Epilepsia; ePub 2017 Feb 7; Martin, et al

Monotherapy is common across all racial/ethnic groups of older adults with new-onset epilepsy, older antiepileptic drugs (AEDs) are commonly prescribed, and treatment is frequently delayed, according to a recent study. Researchers conducted retrospective analyses of 2008–2010 Medicare administrative claims for a 5% random sample of beneficiaries augmented for minority representation.
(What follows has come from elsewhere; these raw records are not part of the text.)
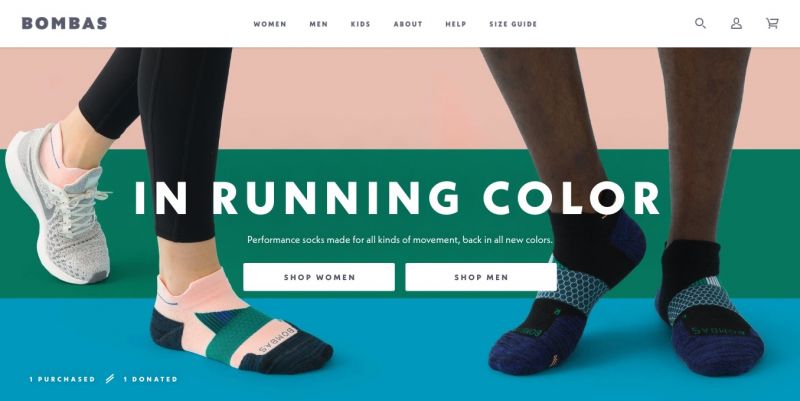The width and height of the screenshot is (800, 401).
Task: Open the Help link
Action: (x=456, y=24)
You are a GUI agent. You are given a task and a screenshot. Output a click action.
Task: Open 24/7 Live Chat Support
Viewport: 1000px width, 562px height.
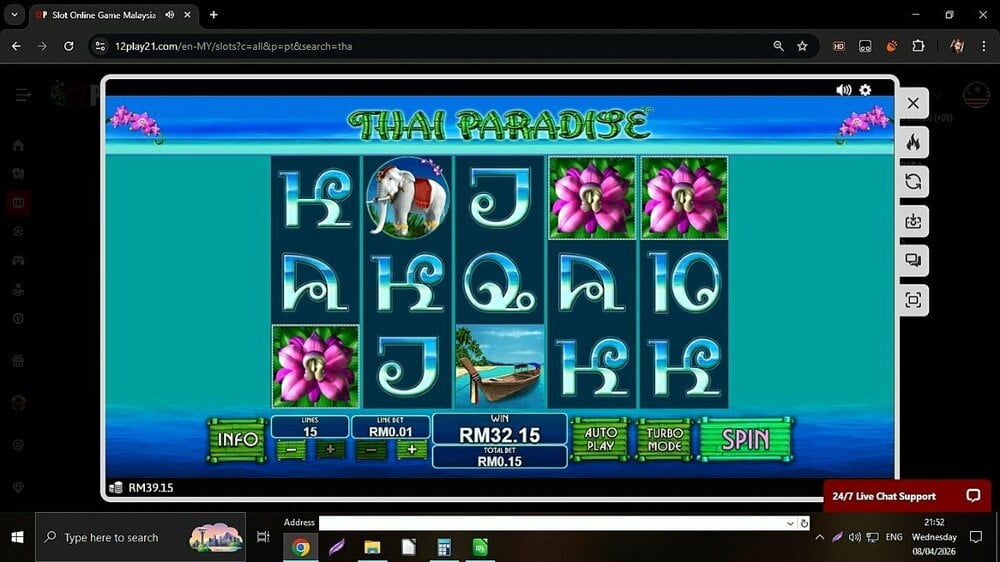[x=906, y=496]
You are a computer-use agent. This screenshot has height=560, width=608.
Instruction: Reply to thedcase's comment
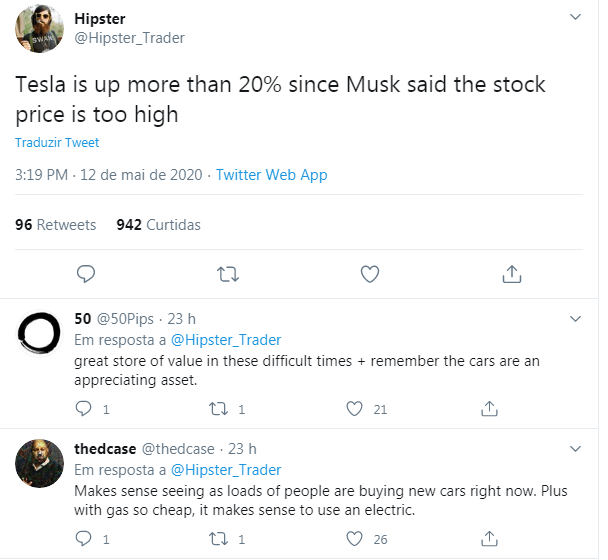[x=85, y=539]

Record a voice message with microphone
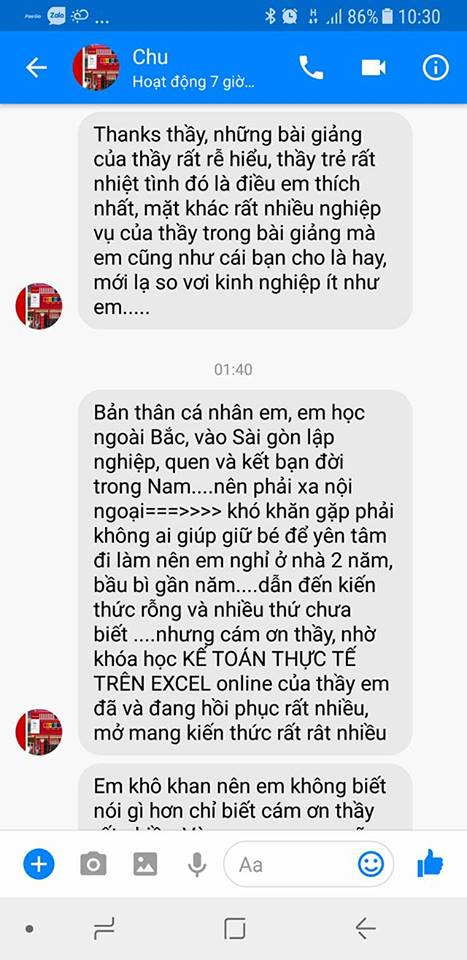196,864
They found:

  • Over 1 year of follow-up, 79.6% of 3,706 new epilepsy cases had 1 AED only (77.89% of whites vs 89% of American Indian/Alaska Native [AI/AN]).
  • Quality Indicators of Epilepsy Treatment 6 (QUIET 6) concordance was 94.7% (93.9% for whites to 97.3% of AI/AN).
  • Only 50% received prompt AED therapy (49.6% whites to 53.9% AI/AN).
  • Race/ethnicity was not significantly associated with AED patterns, monotherapy use, or prompt treatment.

Citation:

Martin RC, Faught E, Szaflarski JP, et al. What does the U.S. Medicare administrative claims database tell us about initial antiepileptic drug treatment for older adults with new-onset epilepsy? [Published online ahead of print February 7, 2017]. Epilepsia. doi:10.1111/epi.13675.